França é o primeiro país a banir utensílios descartáveis de plástico

A notícia foi bem recebida por grupos ambientalistas ao redor do mundo, mas nem todos estão felizes.

Foi aprovada na França uma lei que deve banir todos os utensílios de plástico descartáveis, como pratos, copos e talheres, até 2020. O novo material desses utensílios deve ser totalmente biodegradável.

A nova lei acompanha uma lei anterior, de julho deste ano, que retira todas as sacolas de plástico e faz parte do plano de fazer da França um líder mundial na adoção de boas práticas ambientais e na redução de emissão de gases do efeito estufa. 

Com 4,75 bilhões de recipientes de plástico descartados apenas na França em 2015 e aproximadamente 17 bilhões de sacolas de plástico usadas todo ano ao redor do mundo, as novas leis vão tirar a França da dependência de utensílios de plástico.

A lei determinou que as sacolas de plástico devem parar de ser distribuídas nos caixas de supermercados em julho e nos setores de hortifruti a partir de janeiro de 2017.

O fim da distribuição de utensílios de cozinha e pratos de plástico descartáveis deverá ser reforçado em 2020, o que dará aos fabricantes tempo para se ajustar. Os ministros locais estipulam que dentro de três anos, 50% do material usado na fabricação desses utensílios deverá ser orgânico e compostável, e que essa proporção deve aumentar para 60% em 2025.

A notícia foi bem recebida por grupos conservacionistas ao redor do mundo, mas nem todos estão felizes. 

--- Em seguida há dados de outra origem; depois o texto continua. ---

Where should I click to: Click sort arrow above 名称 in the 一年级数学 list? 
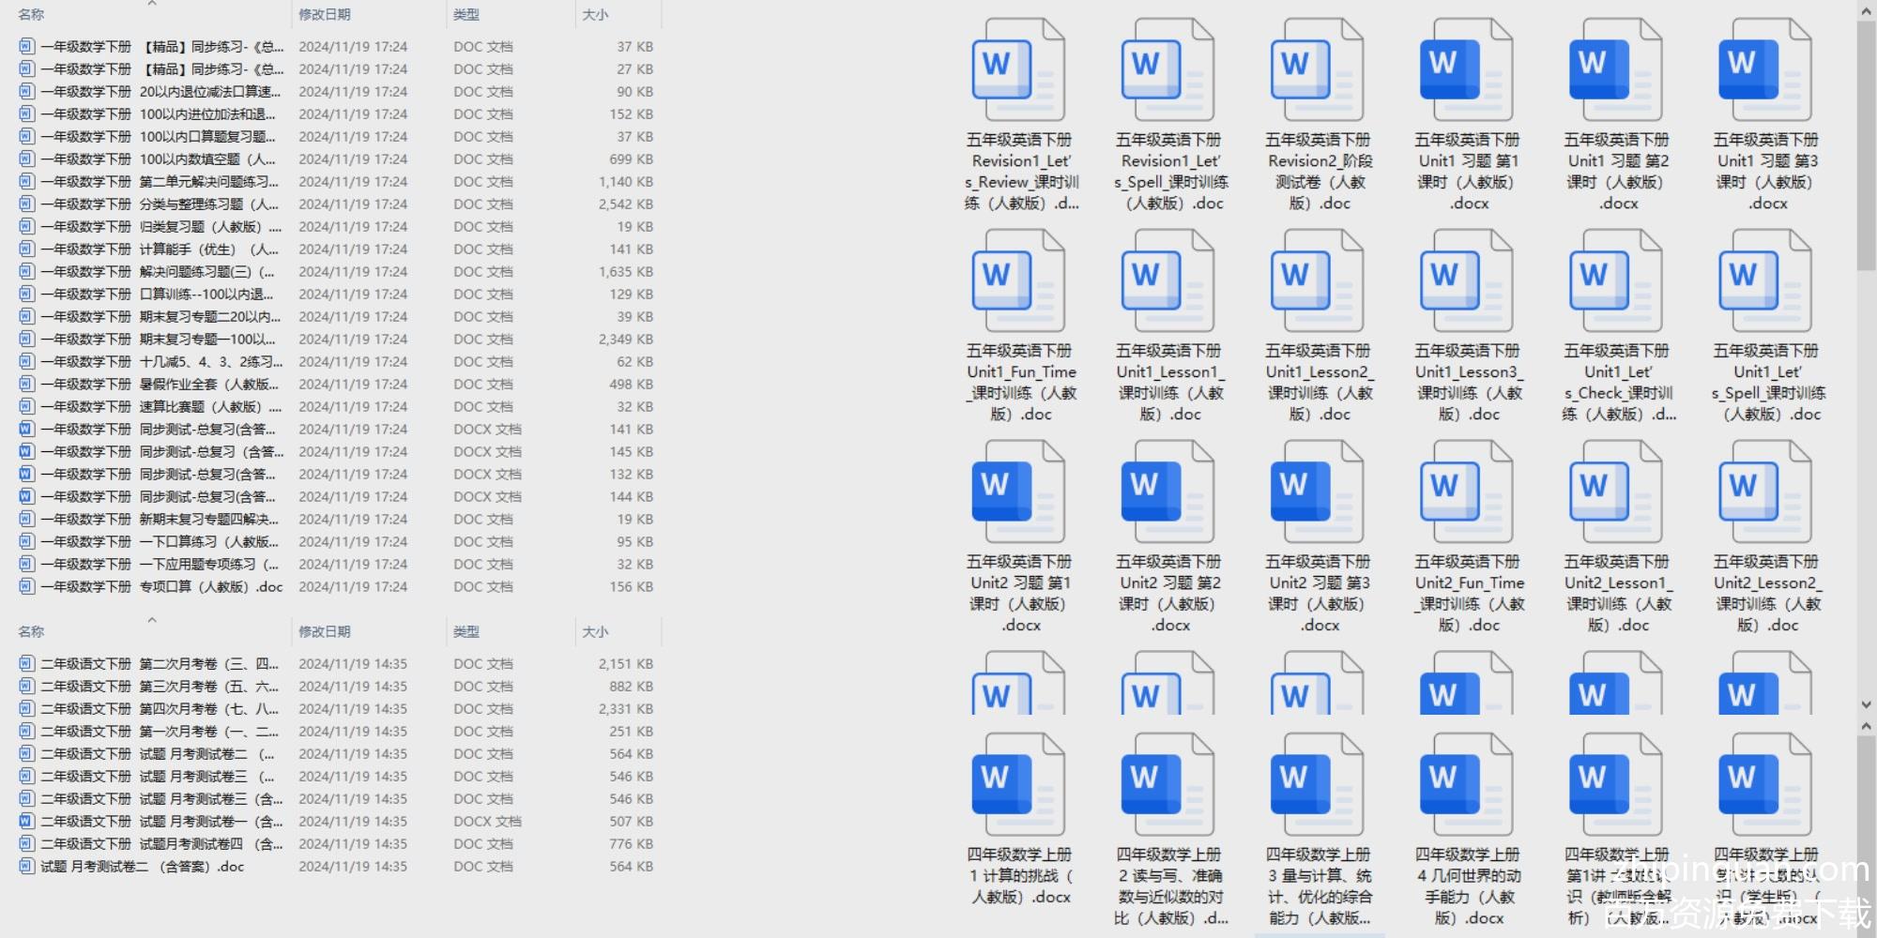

A Pack2Go Europe, organização que representa os fabricantes de embalagem europeus, anunciou que vai combater a decisão, que está infringindo os direitos dos fabricantes. Além disso, eles alegam que a decisão vai tornar os problemas da França ainda maiores, dizendo que os novos consumidores não se preocuparão em descartar corretamente as novas embalagens biodegradáveis após o uso.

Apesar dos problemas com a lei, relatórios reportam que estamos atualmente fabricando 20 vezes mais plástico do que fazíamos há 50 anos, principalmente para embalagem, e espera-se que a produção dobre de novo nos próximos 20 anos. Medidas drásticas talvez sejam tudo o que nos resta.